::: Excerpt provided

Maybe someone at the Missouri University conceived the idea of Hot-house Hogs, maybe Miss Alice, maybe Dan. Why couldn’t the hot house be used for farrowing and growing pigs? There was plenty of sunshine, heat from the furnace and plenty of water. If vegetables planted there thrived, why not hogs?
I found no account of the 1902 sale but there is a record of an annual one in 1905. “Owing to the inclement weather there was not a large crowd in attendance but those who did come, came for business.”
The names of the buyers of the pens were listed in the paper. there were 21 pens of which Horace Kingsbury bought 14.
The only other Hot-house Hogs I ever heard of were raised scientifically in Alaska by the University of that state, sponsored by the the University of Iowa.
The project of Kinney and Odennell was quite primitive compared with the one in Alaska.
Rivercene's Treasures Auctioned
When the treasures of Rivercene, the old Joseph Kinney home in south Howard county were sold in 1948, the auction was memorable. Many people learned that fine household goods need not be a hundred years old to be classified as antiques which bring amazingly high prices. The late Opal Melton in her column, “My Say” in the Cooper County Record, described the event well. Excerpts follow:
“The weather was Missouri May-time at its best, the sun bright and the air brisk. A wrap felt good if you sat in the shade and the sun felt fine when you moved into it as rays slanted down from the west. And the crowd! Estimated at 600. A more intellectual and cultured group of that size seldom assembled in one body in the great out-of-doors. It was predominantly feminine and largely Missourian.
“The place and the people created an atmosphere I liked. The great brick and walnut mansion built in 1869 by Captain Kinney, owner of a fleet of steamboats, was filled with treasures from our own country and far lands. Many of the materials were brought great distances by steamboats and unloaded at Rivercene’s private dock just in front of the building site. The eleven mantels of gleaming Italian marble. The two walnut doors to the west parlor weigh 250 pounds each.

::::::

Problem description
Continue the account of Rivercene and its 1948 auction, picking up after the last sentence of the text above.

::: Source material

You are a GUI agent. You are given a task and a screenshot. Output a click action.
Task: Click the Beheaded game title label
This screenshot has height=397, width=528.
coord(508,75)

::::::

Result of this exercise
“Under the spell of the great house, the maple and tulip trees, the furnishings, a low-voiced audience, antiques sold high. You could understand distinctly every word of the auctioneer.
“A great deal of credit for the successful auction goes to the publicity from a half page feature story in the Kansas City Star and to the hundreds of visitors from all over the United States who have seen the house and its furnishings since it was opened in 1948 to the public.
“While eastern dealers doubtless helped to keep prices up through a day of spirited bidding from 10 in the morning until five in the afternoon, I noted that some of the most expensive pieces went to wheatpoor Kansas and not a few to Missourians.
“Mr. Charles van Ravenswaay, historian, author, collector, authority on old homes and Director of the Missouri Historical Society of St. Louis was one of the few Boonville buyers.”
Antiques leave many people cold but once bitten by the bug, it takes money to treat the fever. Rivercene during the auction was a likely place to get bitten.